Having suited up in the blue and gold and winning championships goes a long way when trying to teach the new Pokes the art of being successful.
“We try to make them understand what it takes to get on that level,” said Ayro. “As players, having been in those shoes, understand togetherness, hard work, trusting each other. We’re able to give examples. We’re trying to teach them the objectives to winning a conference championship and national championship.
“Coach Guidry is doing a great job of changing the culture by the way the guys think.
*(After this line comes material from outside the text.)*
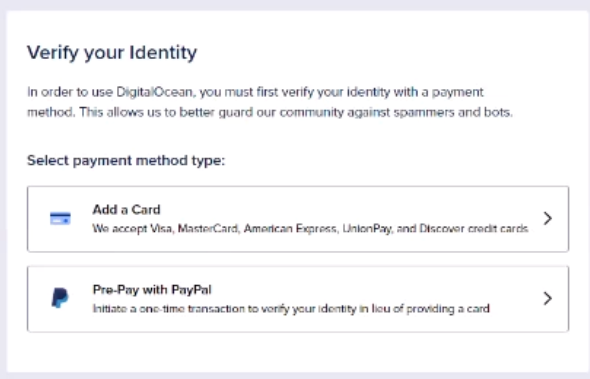
Task: Click the accepted credit cards description text
Action: 310,228
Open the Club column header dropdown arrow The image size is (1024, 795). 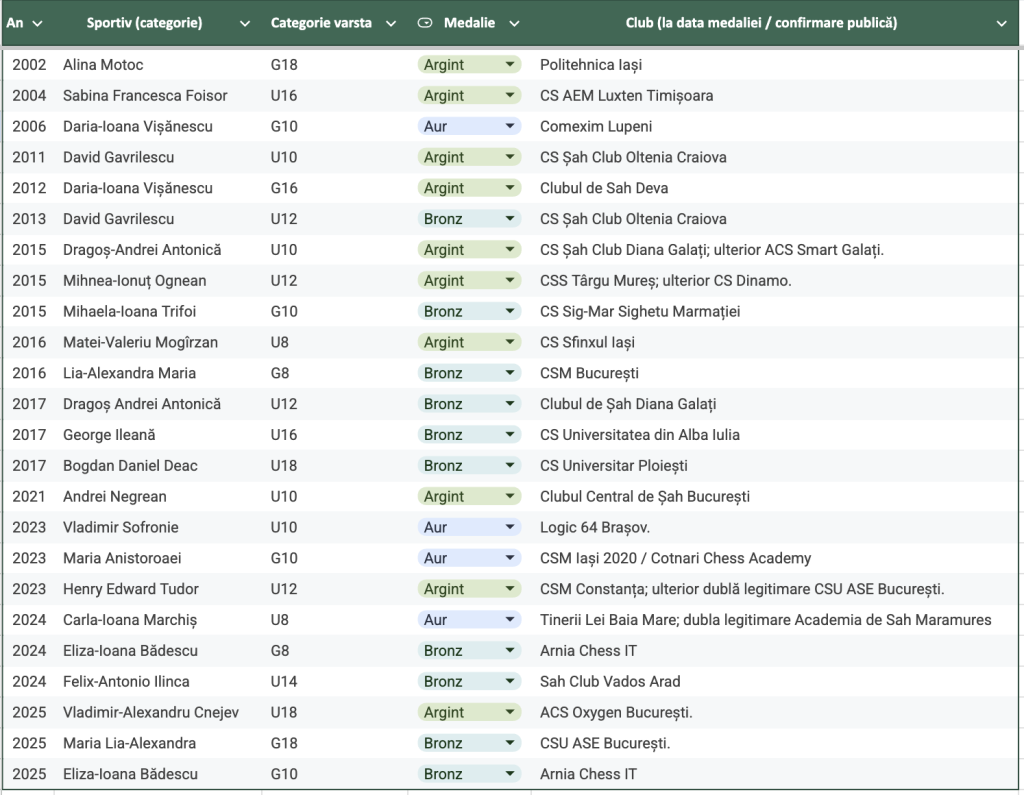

I think having us on staff we can give them that mental aspect of what it takes to get to that next level and to accomplish another conference title and to make a run at that national championship.”
On September 3, they’ll all be walking down the steps leading into “The Hole” not as the high-achieving students they once were, but now as the high-expectations teachers.
“There’s going to be a lot of emotions, chills,” said Ayro. “I don’t know… tears maybe.”
“I know I’m going to have some nerves, but it’s going to be good,” said Joseph. “The last time I really stepped down on that field in competition was 21 years ago. Now to be able to go out there and compete as a coach, there’s going to be some nervous energy.
“I know it’s going to be a lot of fun to be back in front of the great fans of McNeese and Lake Charles. It’ll be a special moment.”